State that, unfortunately, if these requirements can’t be met, you will not be able to do the fitting. Let’s not be silly about this. I have often fitted in a field and, so long as it’s dry, that’s fine; but I do like the client to have an alternative available should it be bucketing down with rain. You can also ask them to rug up the animal the night before, even if he isn’t usually rugged. There really is no way that you can carry out a satisfactory fitting with a wet horse.

Please have the following ready; bridle, stirrup leathers and irons, girth and saddle cloth, hat and boots as the minimum for the rider. Please come in your riding clothes rather than changing when we are about to ride.

I always carry an adjustable girth and a few saddle cloths as often the ones provided don’t fit with a new saddle. Also, your girths will have good buckles so are less likely to badly mark the girth straps. I always carry an adjustable riding hat too, so that no one could claim not to have one available. No hat? No fitting.

Please ensure that the rider the saddle is for is there to try it themselves.
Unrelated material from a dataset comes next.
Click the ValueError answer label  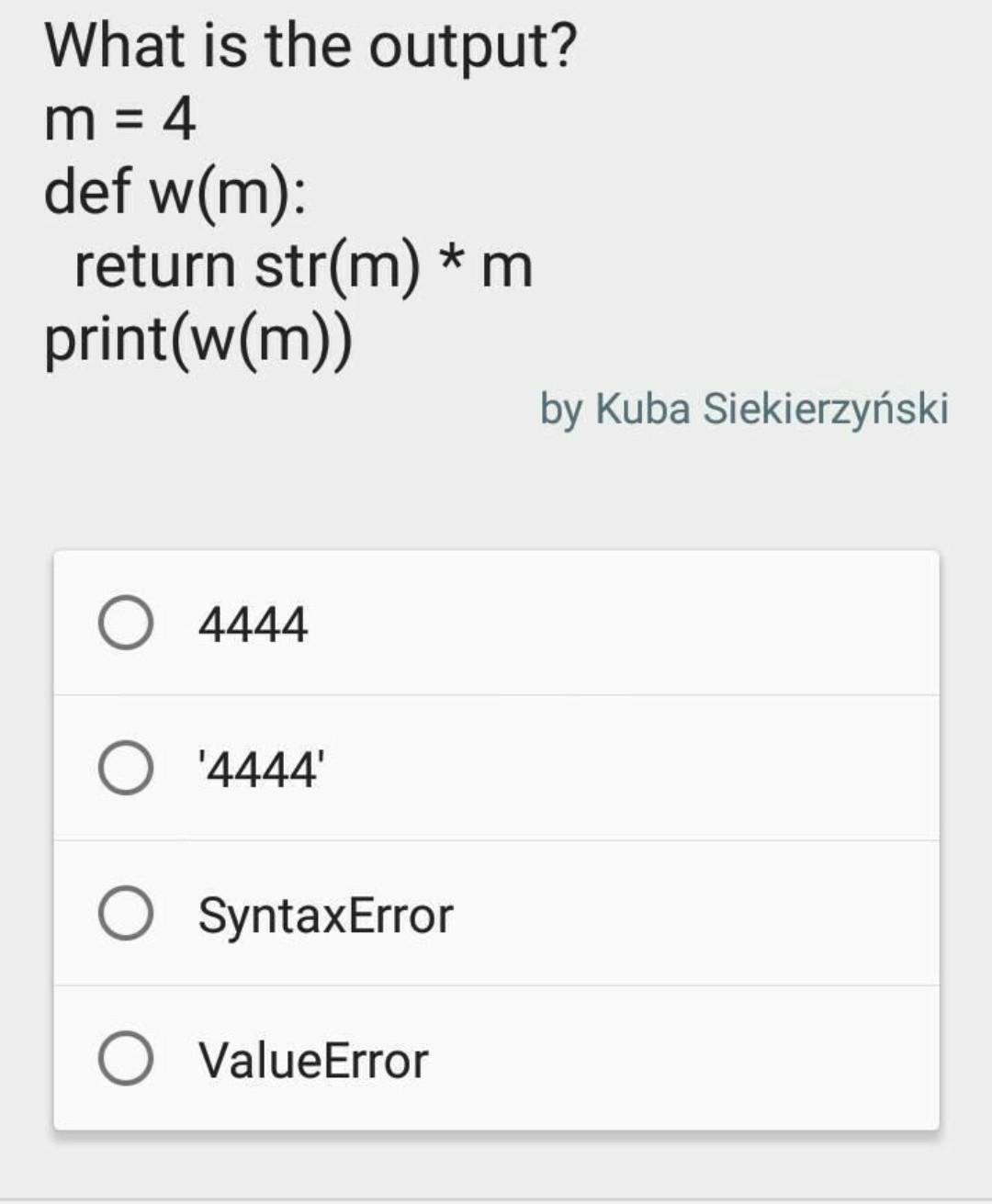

Should you wish to have your trainer at the fitting to help and advise you, please arrange this prior to the fitting.

Except in some very unusual circumstances, it’s essential that the actual rider that you are fitting for tries and likes the saddle. The client really does need to ride in it - albeit just at walk and trot – on a lead rein or lunge if necessary. Apart from anything else, you will need to see if the rider influences the saddle negatively – drag it over to one side or the like. Likewise, if the trainer has any doubts or dislikes about the saddle, you can sort it there and then and work as a team.

Please agree a method of payment before my visit. I will accept cards, bank transfer on the day or cash.
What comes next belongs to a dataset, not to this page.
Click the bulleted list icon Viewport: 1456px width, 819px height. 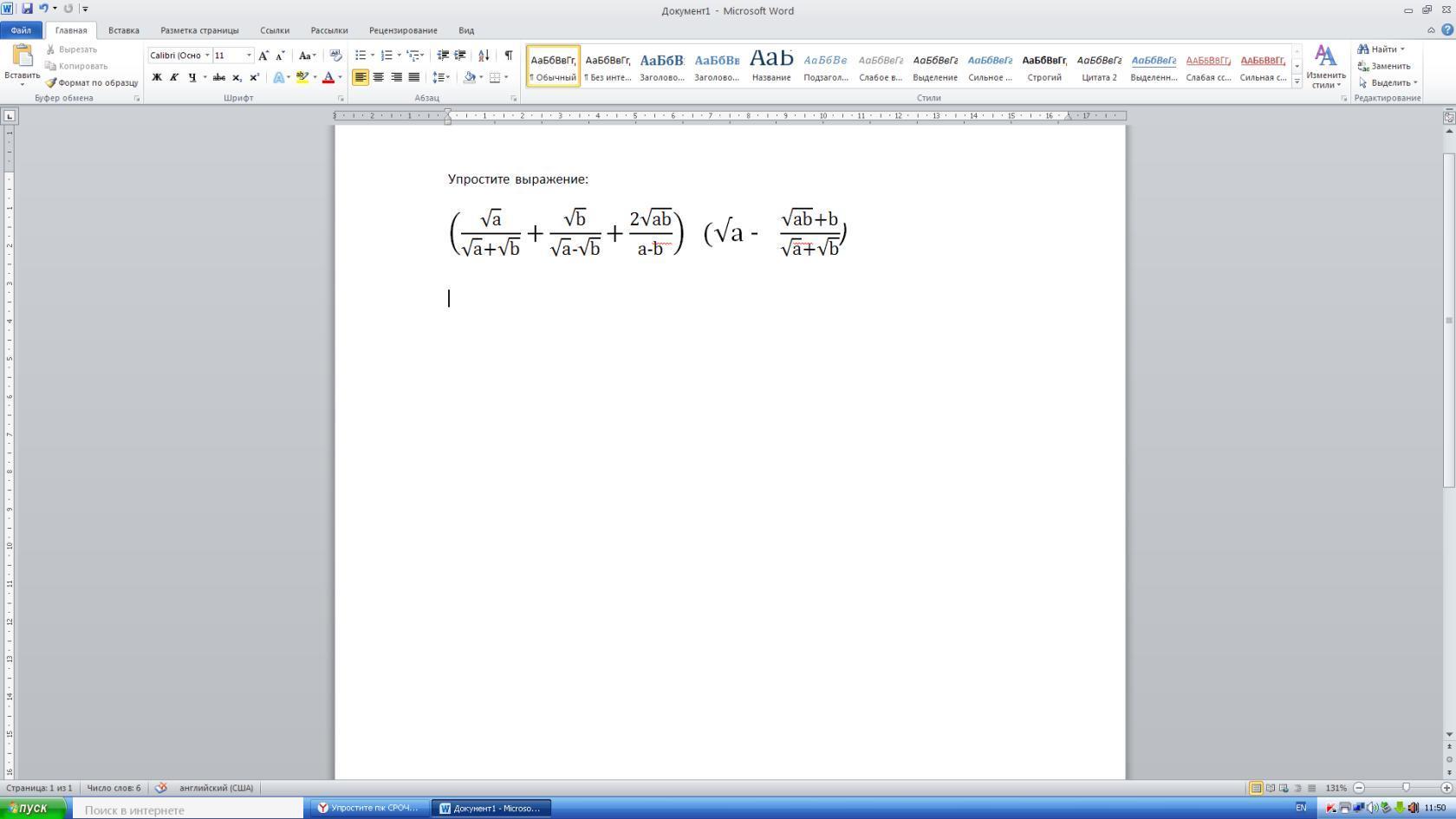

Many fitters now take a payment in advance of an appointment, and sadly this is becoming more and more necessary. If a client is buying a saddle, then they must have the means to pay for it with them. Anything, so long as you know that you have the money before you let the saddle go. No money? Then they will have to come and collect it or pay to have it sent once the payment is in my account. No ifs. No buts. They wouldn’t get away with leaving Tesco with a promise to pay later. Why should they expect anything different from you?
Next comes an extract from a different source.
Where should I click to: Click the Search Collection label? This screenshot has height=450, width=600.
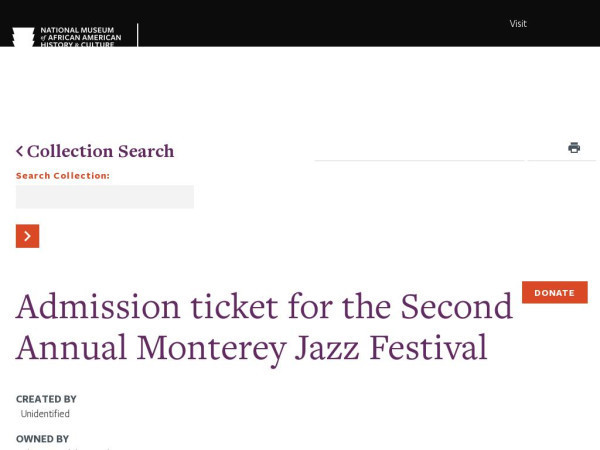[x=63, y=176]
Please make sure that the area where we are to work is safe and free from hazards.

Often, as you come into the yard, you note that it is a real mess with danger everywhere. It’s hard to tidy it up yourself or ask them to do it – unlikely to go down well.

I tell them that if an accident was to happen, I must prove that I have taken all steps possible to prevent it or Health & Safety will be down on me like a ton of bricks! Make a joke of it, but make sure that the area is as free from risks as you can.

Please have a safe mounting block available for the fitting.

I’ve seen many things used for this purpose; many of them frighteningly unsafe.

Please ensure that there is a way to secure the area in which you are to ride.

That, of course, is another pitfall. “Oh, we never close the gate. Just leave it.” Nope. It needs to be shut and if there is no gate, chain or anything else, try to ensure that the next gate on the way to the yard exit is shut so that there is no chance of a horse getting onto the road. Otherwise, you will be liable for any consequences should something happen.

All saddles other than those bespoke made have a ‘right to cancel’ with the sale. The saddle will be paid for at the fitting but will be refunded, less loss of value, if you change your mind within the first two weeks of ownership.

This should be standard information at all sales and in writing. Note that the ‘right to cancel’ documentation must still be given to the customer with a bespoke item, but they would not be eligible for a refund should they change their mind.

Please ask any trainer or advisor whose opinion you seek to be at the fitting.

My favourite! “Yes, that seems good. I’ll just get my trainer to pop in next week and check that it’s alright, then I’ll pay you.” If the above is in your booking notes the answer is there. Pay first. ‘Right to cancel’ policy from there on.

These are just a few of the pitfalls we fitters encounter, and some suggestions of how to prevent them happening. However, we all know that there will always be something new cropping up. Happy fitting.